Problem =>
Rewrite the rows below with "width" replaced by "breadth" wherever it appears, leaving everything else unchanged, and leave the pictures out of your answer.

Records for the exercise =>
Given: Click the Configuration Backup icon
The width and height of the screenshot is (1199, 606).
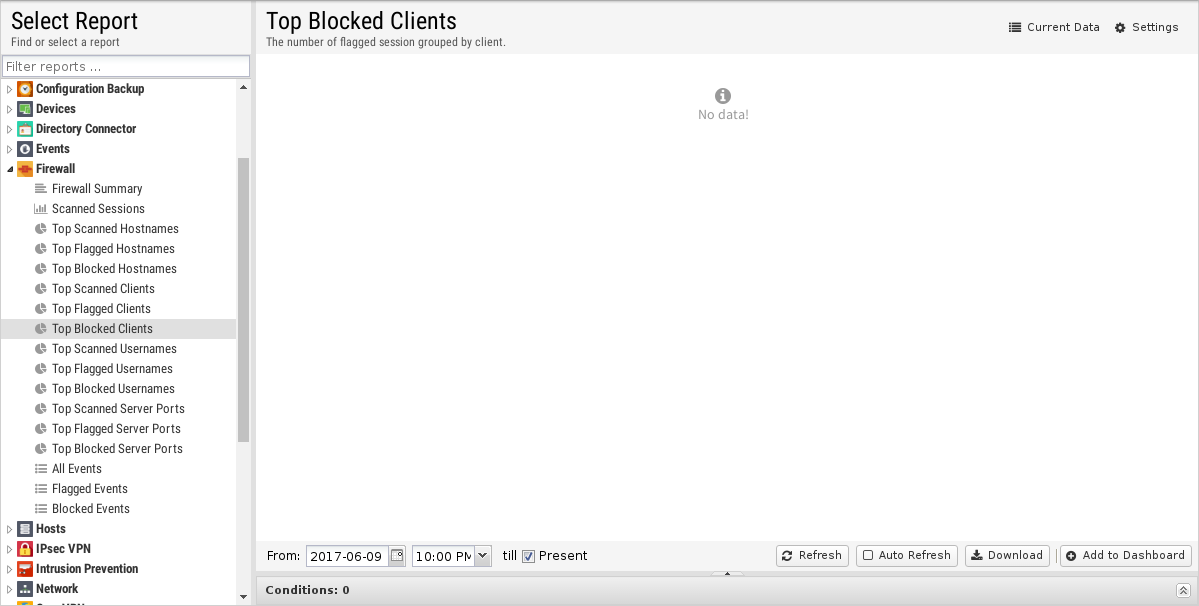Looking at the screenshot, I should (x=24, y=89).
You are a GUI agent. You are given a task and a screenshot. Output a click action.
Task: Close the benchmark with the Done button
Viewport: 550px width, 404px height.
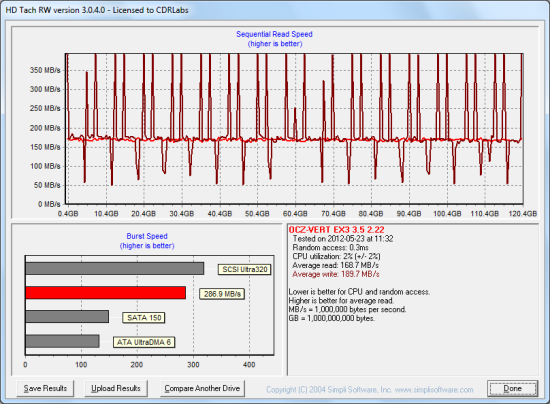tap(512, 389)
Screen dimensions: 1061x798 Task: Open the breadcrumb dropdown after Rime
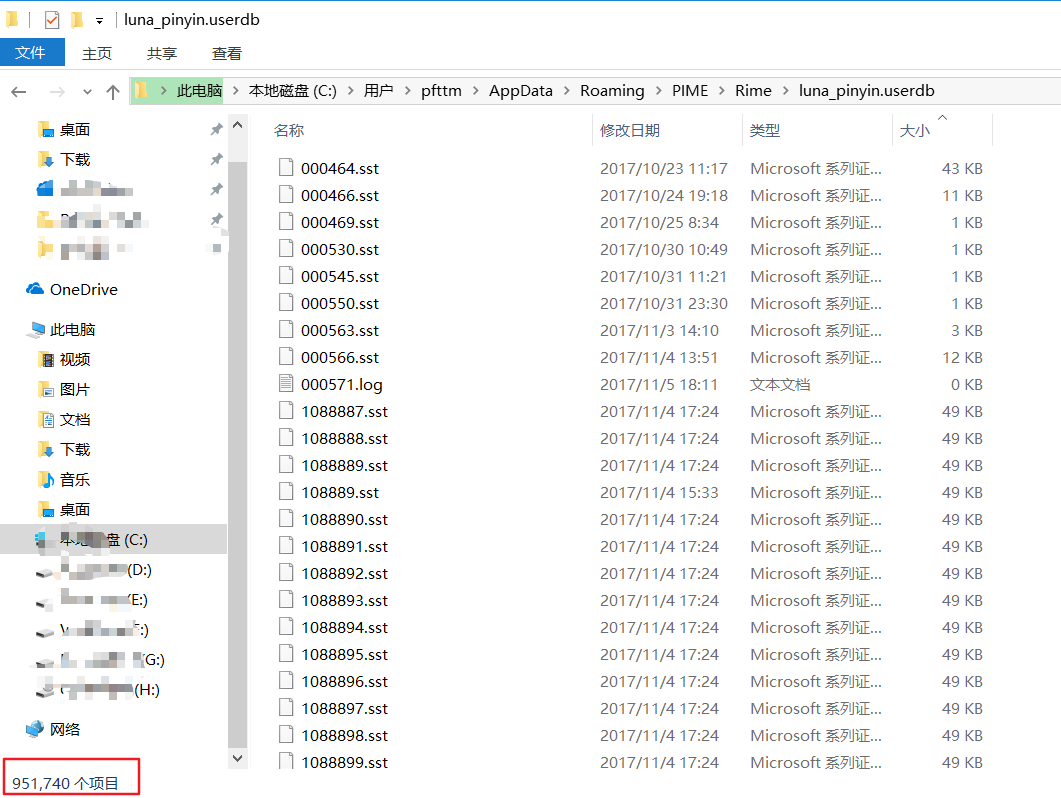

Exercise response =>
Given: Click the Configuration Backup icon
The breadth and height of the screenshot is (1199, 606).
Looking at the screenshot, I should (x=24, y=89).
You are a GUI agent. You are given a task and a screenshot. Output a click action.
Task: Close the benchmark with the Done button
Viewport: 550px breadth, 404px height.
tap(512, 389)
Screen dimensions: 1061x798 Task: Open the breadcrumb dropdown after Rime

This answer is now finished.